- **WORK REQUIRED**
Your answer must consist of exactly the lines below, starting with the line with "[Original Film Art - Vintage Movie Posters on Pinterest]" and going on through the line with "Zik FM (598, 2444)", and nothing else.

- **INFORMATION SHOWN**
======

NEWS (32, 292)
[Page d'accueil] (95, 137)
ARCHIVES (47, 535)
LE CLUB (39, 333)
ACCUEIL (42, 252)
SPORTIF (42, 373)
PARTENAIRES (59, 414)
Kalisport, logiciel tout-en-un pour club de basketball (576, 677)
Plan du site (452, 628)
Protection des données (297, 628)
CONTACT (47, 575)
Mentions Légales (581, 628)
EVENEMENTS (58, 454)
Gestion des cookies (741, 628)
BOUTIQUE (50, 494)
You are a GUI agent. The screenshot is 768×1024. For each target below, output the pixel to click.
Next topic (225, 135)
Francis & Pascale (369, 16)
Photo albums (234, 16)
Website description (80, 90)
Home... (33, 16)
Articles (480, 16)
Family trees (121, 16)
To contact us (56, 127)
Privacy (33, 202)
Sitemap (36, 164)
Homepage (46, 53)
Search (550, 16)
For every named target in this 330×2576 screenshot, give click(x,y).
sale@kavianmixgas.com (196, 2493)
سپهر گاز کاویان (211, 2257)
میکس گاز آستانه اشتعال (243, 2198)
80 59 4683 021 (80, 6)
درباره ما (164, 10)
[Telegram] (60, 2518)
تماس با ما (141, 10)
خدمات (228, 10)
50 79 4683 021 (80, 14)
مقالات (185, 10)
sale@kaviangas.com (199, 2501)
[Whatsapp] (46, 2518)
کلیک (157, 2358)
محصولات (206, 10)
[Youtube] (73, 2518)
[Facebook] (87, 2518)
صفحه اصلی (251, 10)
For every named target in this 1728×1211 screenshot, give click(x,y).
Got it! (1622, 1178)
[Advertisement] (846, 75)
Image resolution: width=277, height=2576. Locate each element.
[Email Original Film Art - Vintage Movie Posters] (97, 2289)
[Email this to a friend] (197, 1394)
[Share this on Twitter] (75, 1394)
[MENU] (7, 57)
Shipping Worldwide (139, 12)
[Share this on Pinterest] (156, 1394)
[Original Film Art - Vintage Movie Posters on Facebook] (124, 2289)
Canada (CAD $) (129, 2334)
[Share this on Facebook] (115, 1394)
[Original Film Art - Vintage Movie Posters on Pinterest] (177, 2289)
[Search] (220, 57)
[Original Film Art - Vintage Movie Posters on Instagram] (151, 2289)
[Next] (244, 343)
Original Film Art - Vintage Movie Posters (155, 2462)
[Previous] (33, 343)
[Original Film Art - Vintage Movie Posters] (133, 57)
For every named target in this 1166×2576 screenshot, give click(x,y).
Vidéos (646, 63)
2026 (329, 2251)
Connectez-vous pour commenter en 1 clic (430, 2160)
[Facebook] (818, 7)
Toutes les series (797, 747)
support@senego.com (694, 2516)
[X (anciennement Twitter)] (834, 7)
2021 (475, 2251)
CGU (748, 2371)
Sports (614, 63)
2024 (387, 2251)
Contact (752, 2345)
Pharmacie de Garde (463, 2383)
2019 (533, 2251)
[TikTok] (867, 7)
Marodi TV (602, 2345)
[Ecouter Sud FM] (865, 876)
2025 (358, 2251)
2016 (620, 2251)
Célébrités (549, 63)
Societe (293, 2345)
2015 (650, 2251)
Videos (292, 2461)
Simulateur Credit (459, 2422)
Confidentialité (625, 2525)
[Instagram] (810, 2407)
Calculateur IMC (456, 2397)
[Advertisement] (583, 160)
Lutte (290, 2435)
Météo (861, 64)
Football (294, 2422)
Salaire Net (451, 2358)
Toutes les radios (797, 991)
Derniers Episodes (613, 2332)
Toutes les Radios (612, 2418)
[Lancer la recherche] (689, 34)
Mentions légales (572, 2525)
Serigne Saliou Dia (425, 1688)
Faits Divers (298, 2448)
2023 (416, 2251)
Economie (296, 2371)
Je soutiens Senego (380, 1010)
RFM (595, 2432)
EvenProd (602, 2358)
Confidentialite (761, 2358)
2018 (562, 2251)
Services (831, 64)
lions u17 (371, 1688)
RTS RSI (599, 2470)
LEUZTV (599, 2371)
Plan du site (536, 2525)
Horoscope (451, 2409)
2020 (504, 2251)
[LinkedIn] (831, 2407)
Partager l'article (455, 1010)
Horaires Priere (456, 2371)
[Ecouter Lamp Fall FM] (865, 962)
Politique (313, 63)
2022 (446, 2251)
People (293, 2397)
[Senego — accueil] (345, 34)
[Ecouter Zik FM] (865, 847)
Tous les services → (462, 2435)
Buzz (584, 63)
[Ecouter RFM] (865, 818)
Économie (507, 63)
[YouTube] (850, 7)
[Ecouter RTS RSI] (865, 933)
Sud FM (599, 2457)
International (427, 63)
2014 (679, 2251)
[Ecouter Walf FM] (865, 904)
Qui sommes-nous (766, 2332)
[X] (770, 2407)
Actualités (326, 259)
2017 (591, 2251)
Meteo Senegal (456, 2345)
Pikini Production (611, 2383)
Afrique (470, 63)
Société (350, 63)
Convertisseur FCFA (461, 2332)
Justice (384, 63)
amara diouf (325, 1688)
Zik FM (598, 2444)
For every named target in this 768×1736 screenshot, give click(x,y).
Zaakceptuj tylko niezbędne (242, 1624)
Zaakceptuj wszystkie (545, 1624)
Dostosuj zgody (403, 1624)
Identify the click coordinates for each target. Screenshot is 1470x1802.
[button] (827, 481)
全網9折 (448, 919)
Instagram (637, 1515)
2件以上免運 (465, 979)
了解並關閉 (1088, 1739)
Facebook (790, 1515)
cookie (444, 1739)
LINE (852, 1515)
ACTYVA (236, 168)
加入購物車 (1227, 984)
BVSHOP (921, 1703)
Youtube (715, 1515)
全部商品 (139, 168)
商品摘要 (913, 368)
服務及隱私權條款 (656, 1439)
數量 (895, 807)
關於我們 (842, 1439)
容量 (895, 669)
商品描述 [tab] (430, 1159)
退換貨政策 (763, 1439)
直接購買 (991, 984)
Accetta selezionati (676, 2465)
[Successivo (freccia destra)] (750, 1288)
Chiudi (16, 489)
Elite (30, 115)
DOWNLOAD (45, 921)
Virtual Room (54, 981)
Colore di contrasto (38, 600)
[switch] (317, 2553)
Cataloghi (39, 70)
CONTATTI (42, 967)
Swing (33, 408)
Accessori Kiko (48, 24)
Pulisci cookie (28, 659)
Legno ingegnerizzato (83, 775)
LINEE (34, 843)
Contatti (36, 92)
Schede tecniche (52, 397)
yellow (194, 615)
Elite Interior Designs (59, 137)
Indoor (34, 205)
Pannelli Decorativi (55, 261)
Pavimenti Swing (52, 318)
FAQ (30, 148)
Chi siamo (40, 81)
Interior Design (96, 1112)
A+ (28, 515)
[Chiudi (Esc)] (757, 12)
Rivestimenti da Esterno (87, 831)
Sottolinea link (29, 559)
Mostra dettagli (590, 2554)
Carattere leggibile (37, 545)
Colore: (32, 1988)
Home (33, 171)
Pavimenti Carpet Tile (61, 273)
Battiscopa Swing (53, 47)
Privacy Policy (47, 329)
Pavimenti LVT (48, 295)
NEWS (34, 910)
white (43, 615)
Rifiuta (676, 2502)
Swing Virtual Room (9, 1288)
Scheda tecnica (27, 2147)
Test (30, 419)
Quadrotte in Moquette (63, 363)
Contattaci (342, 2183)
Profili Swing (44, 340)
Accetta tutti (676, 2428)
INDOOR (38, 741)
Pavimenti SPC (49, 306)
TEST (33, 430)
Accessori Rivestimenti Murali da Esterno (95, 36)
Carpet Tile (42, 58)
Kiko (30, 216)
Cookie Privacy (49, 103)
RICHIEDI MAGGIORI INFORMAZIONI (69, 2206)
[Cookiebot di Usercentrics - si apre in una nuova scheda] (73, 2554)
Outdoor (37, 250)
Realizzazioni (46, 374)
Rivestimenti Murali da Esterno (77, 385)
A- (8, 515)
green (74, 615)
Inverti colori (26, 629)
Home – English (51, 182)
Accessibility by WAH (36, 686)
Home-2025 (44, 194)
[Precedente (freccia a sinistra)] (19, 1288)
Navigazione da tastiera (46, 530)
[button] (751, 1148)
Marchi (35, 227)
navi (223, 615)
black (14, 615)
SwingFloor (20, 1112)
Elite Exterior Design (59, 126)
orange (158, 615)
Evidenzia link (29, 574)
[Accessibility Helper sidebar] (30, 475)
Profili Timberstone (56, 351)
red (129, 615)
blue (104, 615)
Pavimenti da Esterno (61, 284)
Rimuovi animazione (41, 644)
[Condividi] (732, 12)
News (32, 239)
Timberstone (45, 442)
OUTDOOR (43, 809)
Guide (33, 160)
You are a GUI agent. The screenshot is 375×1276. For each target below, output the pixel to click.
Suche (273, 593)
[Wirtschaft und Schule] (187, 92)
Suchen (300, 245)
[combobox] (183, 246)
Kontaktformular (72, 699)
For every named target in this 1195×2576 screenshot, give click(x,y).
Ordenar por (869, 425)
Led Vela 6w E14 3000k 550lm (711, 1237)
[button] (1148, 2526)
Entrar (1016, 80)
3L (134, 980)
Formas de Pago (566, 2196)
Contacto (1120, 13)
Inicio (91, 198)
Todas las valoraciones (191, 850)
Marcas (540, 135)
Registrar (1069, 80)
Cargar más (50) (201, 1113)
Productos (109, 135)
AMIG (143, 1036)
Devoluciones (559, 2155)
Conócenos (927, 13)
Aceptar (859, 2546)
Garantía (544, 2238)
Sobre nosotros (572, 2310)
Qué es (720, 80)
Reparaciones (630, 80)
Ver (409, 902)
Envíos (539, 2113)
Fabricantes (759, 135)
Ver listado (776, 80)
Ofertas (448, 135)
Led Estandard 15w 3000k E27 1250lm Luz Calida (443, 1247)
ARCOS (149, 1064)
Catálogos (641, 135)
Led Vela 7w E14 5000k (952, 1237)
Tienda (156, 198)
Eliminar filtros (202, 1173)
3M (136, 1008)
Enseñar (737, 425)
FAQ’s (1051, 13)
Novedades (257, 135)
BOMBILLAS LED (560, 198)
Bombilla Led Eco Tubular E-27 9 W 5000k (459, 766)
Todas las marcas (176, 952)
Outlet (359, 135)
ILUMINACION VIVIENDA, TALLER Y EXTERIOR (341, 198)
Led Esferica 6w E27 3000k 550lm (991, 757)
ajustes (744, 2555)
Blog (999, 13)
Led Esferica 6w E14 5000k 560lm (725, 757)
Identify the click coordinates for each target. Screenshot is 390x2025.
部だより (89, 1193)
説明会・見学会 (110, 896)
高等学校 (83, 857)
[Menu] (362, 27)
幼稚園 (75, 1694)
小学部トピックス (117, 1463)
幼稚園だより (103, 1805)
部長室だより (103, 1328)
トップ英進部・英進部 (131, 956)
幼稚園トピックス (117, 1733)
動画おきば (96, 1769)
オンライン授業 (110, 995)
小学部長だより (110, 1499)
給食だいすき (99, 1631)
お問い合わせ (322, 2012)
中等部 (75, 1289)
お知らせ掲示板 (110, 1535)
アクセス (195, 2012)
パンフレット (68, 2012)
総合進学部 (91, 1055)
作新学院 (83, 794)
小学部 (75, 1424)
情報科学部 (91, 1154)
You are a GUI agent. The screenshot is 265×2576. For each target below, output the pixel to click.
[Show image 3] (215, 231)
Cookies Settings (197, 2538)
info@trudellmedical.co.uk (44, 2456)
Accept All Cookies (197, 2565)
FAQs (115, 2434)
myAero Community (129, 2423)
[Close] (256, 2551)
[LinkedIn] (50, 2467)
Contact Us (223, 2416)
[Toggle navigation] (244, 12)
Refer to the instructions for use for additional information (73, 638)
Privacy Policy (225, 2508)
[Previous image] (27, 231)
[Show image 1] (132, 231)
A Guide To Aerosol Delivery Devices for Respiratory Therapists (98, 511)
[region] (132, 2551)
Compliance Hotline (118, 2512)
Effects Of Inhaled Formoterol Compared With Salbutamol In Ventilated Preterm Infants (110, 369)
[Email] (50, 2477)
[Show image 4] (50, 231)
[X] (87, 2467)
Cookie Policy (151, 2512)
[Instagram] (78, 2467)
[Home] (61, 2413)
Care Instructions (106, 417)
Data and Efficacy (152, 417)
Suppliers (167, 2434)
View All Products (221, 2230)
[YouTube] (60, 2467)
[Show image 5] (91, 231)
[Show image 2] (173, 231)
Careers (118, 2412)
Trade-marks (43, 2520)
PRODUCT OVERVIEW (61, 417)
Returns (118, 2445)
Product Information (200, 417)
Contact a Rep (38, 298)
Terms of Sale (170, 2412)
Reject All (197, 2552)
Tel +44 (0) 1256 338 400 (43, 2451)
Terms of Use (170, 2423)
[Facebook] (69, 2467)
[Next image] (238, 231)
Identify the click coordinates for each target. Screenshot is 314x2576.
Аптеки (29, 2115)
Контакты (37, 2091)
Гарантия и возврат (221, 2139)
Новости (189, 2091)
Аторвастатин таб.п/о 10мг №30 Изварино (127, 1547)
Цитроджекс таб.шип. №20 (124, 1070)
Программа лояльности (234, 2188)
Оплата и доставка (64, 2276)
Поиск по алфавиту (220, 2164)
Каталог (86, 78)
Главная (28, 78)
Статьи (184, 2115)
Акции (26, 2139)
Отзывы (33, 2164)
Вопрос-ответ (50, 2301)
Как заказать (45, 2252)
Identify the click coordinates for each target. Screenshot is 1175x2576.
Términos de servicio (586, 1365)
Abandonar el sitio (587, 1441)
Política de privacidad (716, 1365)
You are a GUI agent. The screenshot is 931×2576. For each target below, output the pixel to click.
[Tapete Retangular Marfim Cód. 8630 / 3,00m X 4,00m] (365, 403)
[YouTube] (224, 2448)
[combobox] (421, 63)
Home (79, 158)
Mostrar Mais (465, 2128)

======

- **RESULT**
[Original Film Art - Vintage Movie Posters on Pinterest] (177, 2289)
[Search] (220, 57)
[Original Film Art - Vintage Movie Posters on Instagram] (151, 2289)
[Next] (244, 343)
Original Film Art - Vintage Movie Posters (155, 2462)
[Previous] (33, 343)
[Original Film Art - Vintage Movie Posters] (133, 57)
For every named target in this 1166×2576 screenshot, give click(x,y).
Vidéos (646, 63)
2026 (329, 2251)
Connectez-vous pour commenter en 1 clic (430, 2160)
[Facebook] (818, 7)
Toutes les series (797, 747)
support@senego.com (694, 2516)
[X (anciennement Twitter)] (834, 7)
2021 (475, 2251)
CGU (748, 2371)
Sports (614, 63)
2024 (387, 2251)
Contact (752, 2345)
Pharmacie de Garde (463, 2383)
2019 (533, 2251)
[TikTok] (867, 7)
Marodi TV (602, 2345)
[Ecouter Sud FM] (865, 876)
2025 (358, 2251)
2016 (620, 2251)
Célébrités (549, 63)
Societe (293, 2345)
2015 (650, 2251)
Videos (292, 2461)
Simulateur Credit (459, 2422)
Confidentialité (625, 2525)
[Instagram] (810, 2407)
Calculateur IMC (456, 2397)
[Advertisement] (583, 160)
Lutte (290, 2435)
Météo (861, 64)
Football (294, 2422)
Salaire Net (451, 2358)
Toutes les radios (797, 991)
Derniers Episodes (613, 2332)
Toutes les Radios (612, 2418)
[Lancer la recherche] (689, 34)
Mentions légales (572, 2525)
Serigne Saliou Dia (425, 1688)
Faits Divers (298, 2448)
2023 (416, 2251)
Economie (296, 2371)
Je soutiens Senego (380, 1010)
RFM (595, 2432)
EvenProd (602, 2358)
Confidentialite (761, 2358)
2018 (562, 2251)
Services (831, 64)
lions u17 (371, 1688)
RTS RSI (599, 2470)
LEUZTV (599, 2371)
Plan du site (536, 2525)
Horoscope (451, 2409)
2020 (504, 2251)
[LinkedIn] (831, 2407)
Partager l'article (455, 1010)
Horaires Priere (456, 2371)
[Ecouter Lamp Fall FM] (865, 962)
Politique (313, 63)
2022 (446, 2251)
People (293, 2397)
[Senego — accueil] (345, 34)
[Ecouter Zik FM] (865, 847)
Tous les services → (462, 2435)
Buzz (584, 63)
[Ecouter RFM] (865, 818)
Économie (507, 63)
[YouTube] (850, 7)
[Ecouter RTS RSI] (865, 933)
Sud FM (599, 2457)
International (427, 63)
2014 (679, 2251)
[Ecouter Walf FM] (865, 904)
Qui sommes-nous (766, 2332)
[X] (770, 2407)
Actualités (326, 259)
2017 (591, 2251)
Meteo Senegal (456, 2345)
Pikini Production (611, 2383)
Afrique (470, 63)
Société (350, 63)
Convertisseur FCFA (461, 2332)
Justice (384, 63)
amara diouf (325, 1688)
Zik FM (598, 2444)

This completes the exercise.